Hurting My Body To Get Back At Mom - I Hope Not, But...
I just found this thread and it has been a very interesting, enlightening and inspiring read. Thanks to everyone who has participated!
I am 62 yo and I don't think getting a tatt now is going to interfer with any aspect of my life. LOL My cats certainly are not going to care. This decision is definately a personal one and I don't feel that it is a form of self harm, at least not for me.
I so wish I could feel the same way! I would like to be peaceful and free about my body, but I am not. Comments to the below would be very welcome, I feel more than a bit lost with this.
Let me explain something about my physical realities, old wounds and fears first - it will bring us to tattoos by and by...

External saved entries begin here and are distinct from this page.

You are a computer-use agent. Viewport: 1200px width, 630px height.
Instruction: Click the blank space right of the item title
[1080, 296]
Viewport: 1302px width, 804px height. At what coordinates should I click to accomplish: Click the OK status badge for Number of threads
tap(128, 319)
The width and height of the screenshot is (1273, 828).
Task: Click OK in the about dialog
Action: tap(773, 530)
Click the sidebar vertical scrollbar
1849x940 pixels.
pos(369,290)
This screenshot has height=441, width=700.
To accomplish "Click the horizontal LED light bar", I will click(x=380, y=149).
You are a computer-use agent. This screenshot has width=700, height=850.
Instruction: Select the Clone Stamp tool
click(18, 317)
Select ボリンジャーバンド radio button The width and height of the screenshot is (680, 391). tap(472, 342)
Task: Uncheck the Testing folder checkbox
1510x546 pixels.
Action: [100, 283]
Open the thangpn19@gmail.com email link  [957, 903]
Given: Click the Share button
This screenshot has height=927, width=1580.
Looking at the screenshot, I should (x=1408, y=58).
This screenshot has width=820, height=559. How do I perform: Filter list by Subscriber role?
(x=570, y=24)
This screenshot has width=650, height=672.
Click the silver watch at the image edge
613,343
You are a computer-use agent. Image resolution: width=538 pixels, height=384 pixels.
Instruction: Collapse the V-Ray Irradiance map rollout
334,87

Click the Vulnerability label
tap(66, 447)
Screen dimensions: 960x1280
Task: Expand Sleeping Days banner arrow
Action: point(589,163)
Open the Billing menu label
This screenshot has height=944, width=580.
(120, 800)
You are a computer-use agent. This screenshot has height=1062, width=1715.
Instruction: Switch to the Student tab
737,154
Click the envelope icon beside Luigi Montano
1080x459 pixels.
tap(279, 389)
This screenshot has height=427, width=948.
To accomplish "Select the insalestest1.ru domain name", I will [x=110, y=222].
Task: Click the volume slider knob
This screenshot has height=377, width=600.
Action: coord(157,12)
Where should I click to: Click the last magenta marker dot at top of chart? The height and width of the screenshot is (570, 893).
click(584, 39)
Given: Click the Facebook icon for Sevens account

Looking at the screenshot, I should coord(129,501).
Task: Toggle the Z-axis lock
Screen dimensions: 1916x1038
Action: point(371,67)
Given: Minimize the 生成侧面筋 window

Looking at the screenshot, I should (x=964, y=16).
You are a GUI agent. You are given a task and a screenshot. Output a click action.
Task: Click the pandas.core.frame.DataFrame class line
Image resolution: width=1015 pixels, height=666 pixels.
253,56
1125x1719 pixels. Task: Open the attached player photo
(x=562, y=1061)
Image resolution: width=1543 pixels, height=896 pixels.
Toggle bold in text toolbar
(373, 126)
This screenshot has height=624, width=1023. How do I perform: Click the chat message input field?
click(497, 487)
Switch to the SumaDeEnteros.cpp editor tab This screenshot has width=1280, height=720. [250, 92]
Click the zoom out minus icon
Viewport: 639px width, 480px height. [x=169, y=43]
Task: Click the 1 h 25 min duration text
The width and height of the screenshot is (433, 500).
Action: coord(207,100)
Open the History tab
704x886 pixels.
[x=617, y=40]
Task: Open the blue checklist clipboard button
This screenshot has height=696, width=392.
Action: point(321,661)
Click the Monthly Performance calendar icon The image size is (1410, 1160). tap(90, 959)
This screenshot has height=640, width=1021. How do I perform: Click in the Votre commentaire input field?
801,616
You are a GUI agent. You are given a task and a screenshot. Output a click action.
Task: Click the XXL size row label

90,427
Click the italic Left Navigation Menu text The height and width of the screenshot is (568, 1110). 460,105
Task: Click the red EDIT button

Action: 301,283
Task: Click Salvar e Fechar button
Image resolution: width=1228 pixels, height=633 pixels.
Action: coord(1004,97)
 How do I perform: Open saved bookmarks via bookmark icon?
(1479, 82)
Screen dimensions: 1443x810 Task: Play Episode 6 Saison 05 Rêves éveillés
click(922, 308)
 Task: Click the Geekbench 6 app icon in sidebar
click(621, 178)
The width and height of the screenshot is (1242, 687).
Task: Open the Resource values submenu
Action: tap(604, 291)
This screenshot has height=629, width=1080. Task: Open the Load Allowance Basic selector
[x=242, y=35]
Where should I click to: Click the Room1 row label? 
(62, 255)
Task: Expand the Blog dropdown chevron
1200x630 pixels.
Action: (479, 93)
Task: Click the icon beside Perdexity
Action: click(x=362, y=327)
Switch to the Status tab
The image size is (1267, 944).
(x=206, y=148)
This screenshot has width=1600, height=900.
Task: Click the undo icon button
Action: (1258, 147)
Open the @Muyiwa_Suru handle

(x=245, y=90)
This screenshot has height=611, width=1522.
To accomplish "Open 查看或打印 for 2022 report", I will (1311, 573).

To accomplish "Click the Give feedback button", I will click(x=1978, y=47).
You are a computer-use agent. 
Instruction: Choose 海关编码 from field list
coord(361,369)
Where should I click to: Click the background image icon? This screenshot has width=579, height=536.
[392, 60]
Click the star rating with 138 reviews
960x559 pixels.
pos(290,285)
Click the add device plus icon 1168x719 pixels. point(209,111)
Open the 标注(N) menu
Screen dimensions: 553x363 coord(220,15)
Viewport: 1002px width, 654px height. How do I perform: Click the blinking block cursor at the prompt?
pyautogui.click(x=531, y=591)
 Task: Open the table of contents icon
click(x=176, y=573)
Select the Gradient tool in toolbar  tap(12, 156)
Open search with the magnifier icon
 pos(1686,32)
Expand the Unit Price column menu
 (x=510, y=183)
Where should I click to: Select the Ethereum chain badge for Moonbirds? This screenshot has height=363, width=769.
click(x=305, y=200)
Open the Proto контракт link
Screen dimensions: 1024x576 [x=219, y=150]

I have problems with food and my weight (I'm gaining again now that I'm actively working on my stuff). One motive for being overweight is that if I am clearly not slim, I break my mom's expectations. If I don't look the way I "should", I become visible to her, if even for the shortest moment and with negative consequences (exaggerated "worry", disapproval, nagging...). My mom is strongly narcissistic, and in my therapy the theme we are working hard on with my T right now is how much I have been hurt by "not existing" to mom - she has always assumed that every one of her children (all daughters) is just like her in likes, dislikes, interests etc., and she gets positively nasty and even vindictive if one of us does not "suit her image".
Now a part of me urgently wants to stop the weight gain and loose enough weight to be more comfortable, but another part of me is deadly afraid that if I became slim again, I would "disappear", become completely invisible (this is hard to describe in words, it's a surprisingly strong physical feeling). So I've been thinking about alternatives to fat - something that would "anchor" my visibility and help me not dread being slim. My husband, who can have uncannily exact emotional feelers when he's not trying, gave me this spring a wonderful birthday "card" - a Photoshopped picture of myself, where he had recolored my long hair into all the colors of the rainbow, and the words "Any style!" were written on the other side - I have full freedom to do whatever I want to my hair and he will pay for it. I am so happy (and a bit nervous).
BUT - most of my clients are organizations that are conservative: government agencies, companies with ties to the military, health-care organizations... I can maybe "afford" to get a thin stripe of rainbow into my hair, like running down the side, but it would be a bad business decision to color all of my hair wildly. (Damn!)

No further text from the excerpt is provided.